I recently had the privilege of interviewing photographer Jim Herrington. The man has captured the likes of Willie Nelson, The Rolling Stones and Dolly Parton. Music is his first love. But climbing mountains is certainly a close second.
“Somehow I was drawn in through the creaky old back door of all these subjects,” Herrington says. “I started out listening to music that was made before my time, I was exposed to quite a bit of photography from the 30s, 40s, 50s, and the climbing also came to me the same way—from old books, photos, magazines. Something about the past drew me in more than the present.”
Herrington first started climbing in North Carolina, where he grew up. “I wanted to climb long before I actually did it,” he says. “Finally in 1976 when I was 13 years old, I tied in to a rope for the first time and I liked it even more than I imagined I would. I loved climbing from the start.”
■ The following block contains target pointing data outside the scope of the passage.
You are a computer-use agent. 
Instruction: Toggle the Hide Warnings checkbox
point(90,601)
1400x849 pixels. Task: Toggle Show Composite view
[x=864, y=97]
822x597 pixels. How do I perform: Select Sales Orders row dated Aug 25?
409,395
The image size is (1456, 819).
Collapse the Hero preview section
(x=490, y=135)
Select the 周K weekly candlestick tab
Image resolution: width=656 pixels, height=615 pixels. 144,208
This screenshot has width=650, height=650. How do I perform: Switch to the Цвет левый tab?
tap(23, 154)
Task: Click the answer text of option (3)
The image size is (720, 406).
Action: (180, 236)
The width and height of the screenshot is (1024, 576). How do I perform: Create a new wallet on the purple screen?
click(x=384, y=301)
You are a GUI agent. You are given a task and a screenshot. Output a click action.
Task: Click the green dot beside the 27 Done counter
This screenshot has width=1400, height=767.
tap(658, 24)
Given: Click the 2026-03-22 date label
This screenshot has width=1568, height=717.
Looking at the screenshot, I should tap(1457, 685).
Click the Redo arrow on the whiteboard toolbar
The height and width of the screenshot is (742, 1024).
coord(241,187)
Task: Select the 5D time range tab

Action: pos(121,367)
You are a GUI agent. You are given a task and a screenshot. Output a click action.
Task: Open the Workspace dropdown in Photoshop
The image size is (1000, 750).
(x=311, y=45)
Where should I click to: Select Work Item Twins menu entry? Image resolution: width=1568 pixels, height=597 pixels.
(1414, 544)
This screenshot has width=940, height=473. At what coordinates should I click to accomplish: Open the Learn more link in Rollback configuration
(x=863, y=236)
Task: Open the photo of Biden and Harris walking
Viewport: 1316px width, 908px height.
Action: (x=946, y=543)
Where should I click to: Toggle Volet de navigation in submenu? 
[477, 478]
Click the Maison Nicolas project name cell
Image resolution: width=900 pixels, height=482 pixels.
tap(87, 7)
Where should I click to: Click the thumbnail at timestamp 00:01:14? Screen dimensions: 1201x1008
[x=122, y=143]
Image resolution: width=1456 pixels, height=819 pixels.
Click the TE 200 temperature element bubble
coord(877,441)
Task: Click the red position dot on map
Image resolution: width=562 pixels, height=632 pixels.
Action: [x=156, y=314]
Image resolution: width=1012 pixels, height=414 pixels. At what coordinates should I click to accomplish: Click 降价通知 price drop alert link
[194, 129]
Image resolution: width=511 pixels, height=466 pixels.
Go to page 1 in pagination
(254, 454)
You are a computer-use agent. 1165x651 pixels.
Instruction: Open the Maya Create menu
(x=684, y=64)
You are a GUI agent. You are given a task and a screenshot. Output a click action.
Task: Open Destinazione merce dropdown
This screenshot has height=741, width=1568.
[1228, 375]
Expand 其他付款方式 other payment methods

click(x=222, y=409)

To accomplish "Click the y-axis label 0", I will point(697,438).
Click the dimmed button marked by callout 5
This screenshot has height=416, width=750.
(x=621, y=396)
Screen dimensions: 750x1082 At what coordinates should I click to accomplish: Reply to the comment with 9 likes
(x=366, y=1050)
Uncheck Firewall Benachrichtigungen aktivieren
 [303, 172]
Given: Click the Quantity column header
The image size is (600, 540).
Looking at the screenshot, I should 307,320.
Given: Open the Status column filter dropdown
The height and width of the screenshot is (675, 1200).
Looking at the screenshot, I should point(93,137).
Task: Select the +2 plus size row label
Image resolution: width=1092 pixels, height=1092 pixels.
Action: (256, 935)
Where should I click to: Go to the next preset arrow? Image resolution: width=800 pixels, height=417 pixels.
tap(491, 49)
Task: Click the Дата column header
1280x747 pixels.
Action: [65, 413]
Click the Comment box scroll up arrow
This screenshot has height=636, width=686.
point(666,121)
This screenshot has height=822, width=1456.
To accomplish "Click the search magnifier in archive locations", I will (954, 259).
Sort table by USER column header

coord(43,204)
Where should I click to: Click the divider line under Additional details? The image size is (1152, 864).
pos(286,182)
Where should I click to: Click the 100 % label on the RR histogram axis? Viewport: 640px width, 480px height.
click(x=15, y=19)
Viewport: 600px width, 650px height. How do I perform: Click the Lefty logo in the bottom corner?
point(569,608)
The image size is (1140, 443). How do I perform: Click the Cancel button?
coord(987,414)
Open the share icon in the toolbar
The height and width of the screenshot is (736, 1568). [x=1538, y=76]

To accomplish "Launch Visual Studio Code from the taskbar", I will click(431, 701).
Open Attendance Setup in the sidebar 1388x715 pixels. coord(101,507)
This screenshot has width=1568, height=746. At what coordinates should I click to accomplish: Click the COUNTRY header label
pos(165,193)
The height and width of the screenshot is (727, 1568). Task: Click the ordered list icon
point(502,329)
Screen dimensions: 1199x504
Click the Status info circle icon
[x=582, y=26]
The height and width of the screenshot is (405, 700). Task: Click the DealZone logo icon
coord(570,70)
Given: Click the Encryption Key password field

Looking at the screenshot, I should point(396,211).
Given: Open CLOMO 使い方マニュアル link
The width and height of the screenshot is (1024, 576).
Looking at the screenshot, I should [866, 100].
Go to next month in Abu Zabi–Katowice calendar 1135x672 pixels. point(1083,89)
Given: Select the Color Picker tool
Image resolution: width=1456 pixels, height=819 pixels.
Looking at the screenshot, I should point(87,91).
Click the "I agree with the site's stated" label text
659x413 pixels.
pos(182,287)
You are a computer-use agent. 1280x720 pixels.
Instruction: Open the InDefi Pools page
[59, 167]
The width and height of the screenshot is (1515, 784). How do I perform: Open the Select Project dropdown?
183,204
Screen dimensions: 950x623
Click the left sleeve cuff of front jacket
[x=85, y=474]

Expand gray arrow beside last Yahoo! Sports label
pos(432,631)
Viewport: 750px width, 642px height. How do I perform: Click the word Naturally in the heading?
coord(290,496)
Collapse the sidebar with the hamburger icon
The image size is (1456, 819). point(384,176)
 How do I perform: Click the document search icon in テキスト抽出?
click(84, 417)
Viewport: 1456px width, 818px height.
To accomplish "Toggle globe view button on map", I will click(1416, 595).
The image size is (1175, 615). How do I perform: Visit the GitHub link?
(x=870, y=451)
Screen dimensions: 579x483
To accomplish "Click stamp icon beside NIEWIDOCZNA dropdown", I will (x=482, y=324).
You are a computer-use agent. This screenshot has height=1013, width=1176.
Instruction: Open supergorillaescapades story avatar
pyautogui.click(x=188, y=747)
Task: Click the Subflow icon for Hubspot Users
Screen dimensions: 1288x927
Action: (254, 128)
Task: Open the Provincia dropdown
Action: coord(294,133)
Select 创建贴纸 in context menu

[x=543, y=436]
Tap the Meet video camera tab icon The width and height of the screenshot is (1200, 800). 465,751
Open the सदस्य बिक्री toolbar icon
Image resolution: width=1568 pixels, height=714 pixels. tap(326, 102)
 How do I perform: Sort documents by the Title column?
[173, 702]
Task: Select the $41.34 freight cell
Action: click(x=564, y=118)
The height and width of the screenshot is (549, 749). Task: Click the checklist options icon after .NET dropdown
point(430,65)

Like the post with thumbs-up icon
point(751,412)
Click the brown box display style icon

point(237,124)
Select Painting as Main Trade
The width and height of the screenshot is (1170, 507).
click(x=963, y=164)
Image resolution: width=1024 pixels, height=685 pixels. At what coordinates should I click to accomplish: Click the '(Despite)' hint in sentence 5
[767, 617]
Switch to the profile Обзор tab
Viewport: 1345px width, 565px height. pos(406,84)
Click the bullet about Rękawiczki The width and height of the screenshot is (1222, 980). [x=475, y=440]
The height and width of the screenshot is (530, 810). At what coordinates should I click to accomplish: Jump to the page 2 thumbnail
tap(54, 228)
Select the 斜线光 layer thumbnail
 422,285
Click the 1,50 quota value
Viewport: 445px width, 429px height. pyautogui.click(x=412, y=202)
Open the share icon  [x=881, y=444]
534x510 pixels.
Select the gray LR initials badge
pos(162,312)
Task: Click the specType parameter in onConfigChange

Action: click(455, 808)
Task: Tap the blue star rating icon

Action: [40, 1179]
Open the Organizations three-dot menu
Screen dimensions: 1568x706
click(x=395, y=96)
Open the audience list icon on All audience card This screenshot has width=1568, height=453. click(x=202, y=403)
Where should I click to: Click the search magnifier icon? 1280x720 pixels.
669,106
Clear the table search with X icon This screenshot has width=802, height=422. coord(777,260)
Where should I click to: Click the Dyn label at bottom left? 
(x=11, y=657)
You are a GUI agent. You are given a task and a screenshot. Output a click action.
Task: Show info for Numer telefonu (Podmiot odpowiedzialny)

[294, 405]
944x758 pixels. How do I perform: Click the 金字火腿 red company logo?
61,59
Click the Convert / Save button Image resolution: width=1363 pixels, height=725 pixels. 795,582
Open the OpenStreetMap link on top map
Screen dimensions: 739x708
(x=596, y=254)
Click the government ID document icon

When you connect with something so innately, like making music or climbing mountains, you can get pretty creative at making it part of your life’s work. Herrington certainly did that by photographing legendary musicians.
But to research, locate and capture in raw, large-format black-and-whites 60 of the world’s most iconic climbers took him the better part of two decades.
Among the legends from the 1920s to the 1970s Herrington has captured in his book “The Climbers” are:
- Gwen Moffet, who he calls an “early bohemian and a climber through and through,”
- Jim Bridwell, “climbing’s original pirate,” pictured above,
- Everest sage Pertemba Sherpa, one of the most respected Sherpas of all time,
- Yosemite cragsman Royal Robbins, whose ascents and clean climbing practices were way before their time, and
- Italian climber Riccardo Cassin, who he found holding vigil with family near Lake Como. Cassin died one week after Herrington took his picture.
The magic must have been in the process: The week I talked to him, Herrington’s book took home the Banff Mountain Book Awards’ grand prize.
Thank you, Jim, for reminding me that the creative journey to make something great, something meaningful, is worth the haul—even 20 years and 65,000 miles later.